Jessica Cliver and her sister, Taylor, were on the beach near Santa Barbara, California, and helped rescue the boy.
Jessica told INSIDE EDITION: “I noticed there were feet sticking out of the sand. It didn't look right.”
Taylor added: “When the sand collapsed he was lying on his stomach, so instead of his feet sticking up you could see his feet. We had to dig down straight to his head and bring him above the sand.”
Jessica gave a warning to parents: “Please always watch your children you think there are dangers in the water but there are dangers in the sand as well.”
While making sand tunnels can seem like fun in the sun, they can actually be dangerous - even deadly.
At least four reported incidents of sand tunnel collapses have occurred this summer.
One beachgoer, Ryan King, was digging a 10-foot hole in Martha's Vineyard when it collapsed.
Rescuers had to use a backhoe to dig King out. He was lucky they got to him in time before he suffocated under the weight of the sand.
It's estimated that more than two dozen young people have died in sand hole collapses over the last decade.
Los Angeles County lifeguard, Julio Rodriguez, showed INSIDE EDITION just how quickly a sand hole can turn into a sand trap.
Rodriguez said: “Sand is relatively heavy.
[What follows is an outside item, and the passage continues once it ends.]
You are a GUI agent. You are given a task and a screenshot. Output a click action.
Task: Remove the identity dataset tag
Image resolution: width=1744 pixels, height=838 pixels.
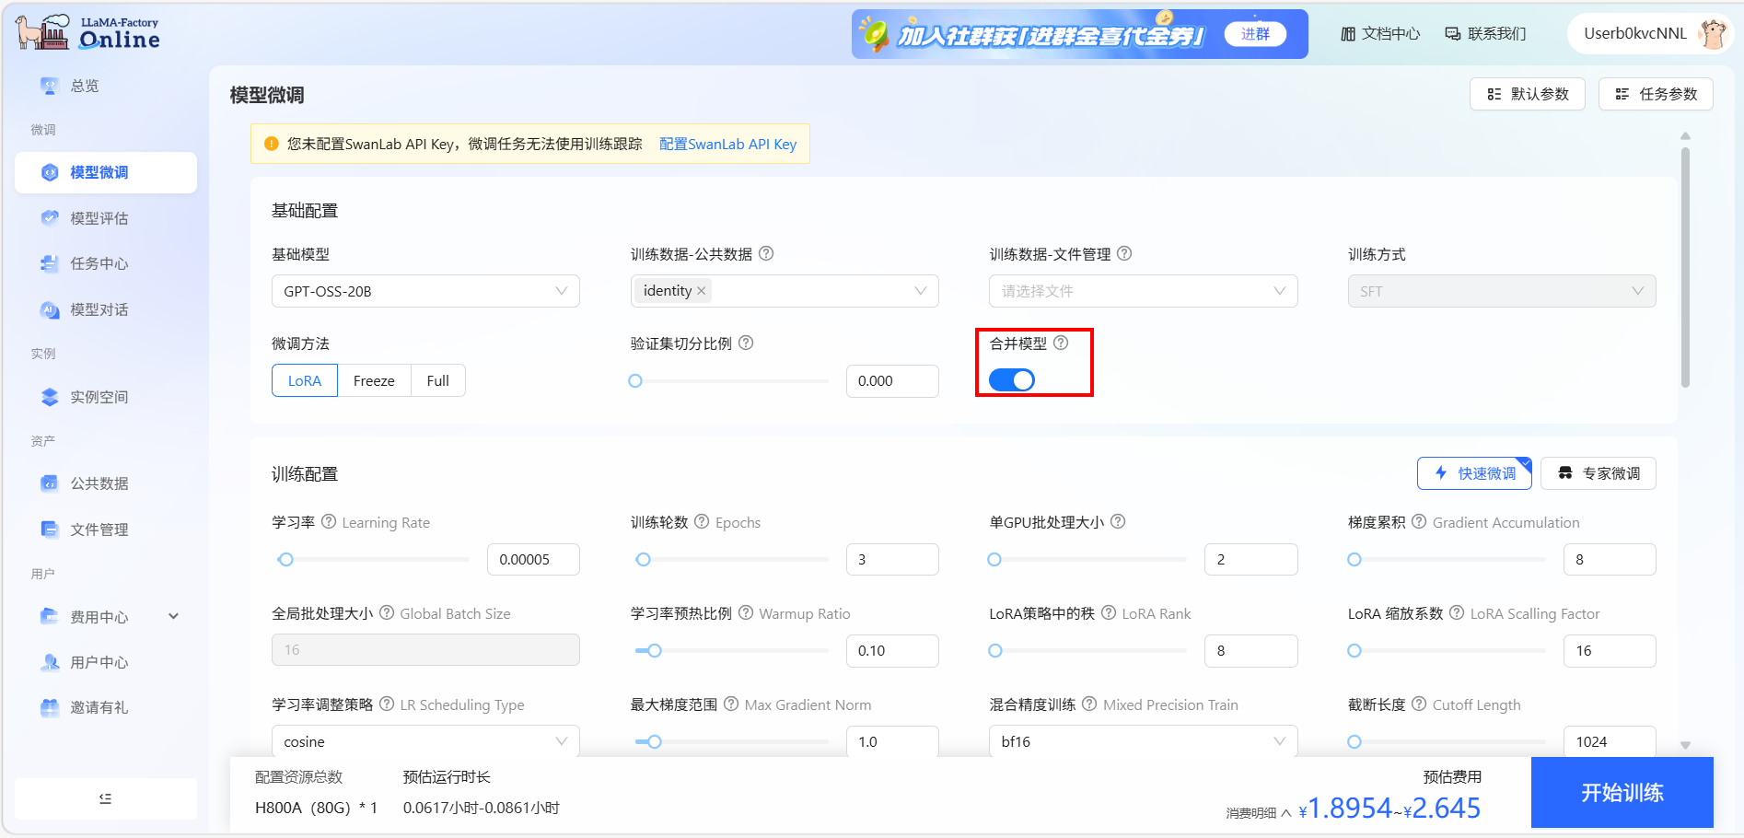tap(702, 291)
You're looking at about 110 pounds per cubic foot.”
And digging someone out of tons of sand is a difficult task.
“For every shovel full that I get, more sand continues to fall into the hole,” he said.
Adam Pye, 26, was hanging out at the beach in northern California when he and a friend started digging two 10-foot-deep holes and began to connect them to make a tunnel.
After just 30 minutes of frantic digging, firefighters reached Adam's lifeless body. The cause of death was "Suffocation; Sand Hole Entrapment."